Live From Mars was active July 1996-December 1997.

My Journals


How to Write a Pathfinder Sequence

by David Mittman

Monday, June 23, 1997

3:15 AM -- Argh. Isn't Monday bad enough without getting up at three o'clock in the morning? I showered in the dark so as not to wake up the kids, got dressed and went off to work. (By shaving the previous night I figure that I got about 10 extra minutes of sleep!)

Today I am a flight controller instead of a mission planner (see my previous journal entry). And while it's early morning here at the Jet Propulsion Laboratory in Pasadena, California, it's mid-morning in Madrid, Spain, where Deep Space Station 65 is located. Lucky Spaniards...eating lunch while I attempt to drink my first cup of coffee of the day.

And what a day! Today's activities are likely to be worth getting up early for! Today we collect together all the work we've been doing over the last several months and send it all to the Mars Pathfinder flight computer. All the flight engineers have been developing "sequences" -- collection of commands executed in order by the spacecraft -- in preparation for landing. Our sequences have been tested using a test spacecraft located in our lab and during the many Operational Readiness Tests (ORTs) we've had over the last few months. These sequences have gone through many reviews and revisions (some sequences have been changed as many as 20 times as we've learned more about how to operate Mars Pathfinder).

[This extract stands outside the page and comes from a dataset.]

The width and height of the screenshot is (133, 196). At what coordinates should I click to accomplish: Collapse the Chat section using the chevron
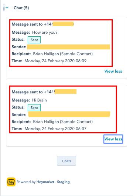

If you were a flight engineer, this is what you would see if you were writing a Mars Pathfinder sequence:

1997-186T10:02:51 IMP_CCD_HEATER("OFF")
1997-186T10:03:21 STORE_IMP()
1997-186T10:08:35 IMP_CAMERA_POWER("OFF")

There, you've just turned off the Mars Pathfinder camera for the night. Thanks! Of course, the Mars Pathfinder flight computer can't read English, so we have computer programs translate these sequences of commands into something like this:

C5A0 A572 0870 0000 A5C0 77A0 7003 A5C0 AB7A 7801 0000

Once the sequences are in a form that the Mars Pathfinder flight computer can understand, they need to be stored onboard in the spacecraft's memory. To get them to the spacecraft, we transmit them through space from Earth to the spacecraft. That's my job today, transmitting almost 300 different sequences to the spacecraft using the Deep Space Network's 34-meter antenna in Madrid, Spain. Traveling at the speed of light, each sequence takes 9 minutes and 40 seconds to arrive at the spacecraft. If you'd like to see where I work, take a look. I'm located just out of the picture off the bottom of the image. I'll let you know how it goes. I'm on duty until 2:30 PM today...

2:30 PM -- I'm about to go home for the day after a day of sending sequences to the spacecraft. A communications equipment failure here at JPL left us without spacecraft data for about 40 minutes but overall the sequence loading went well. Hopefully, technical glitches won't create these lengthy data outages on Landing Day!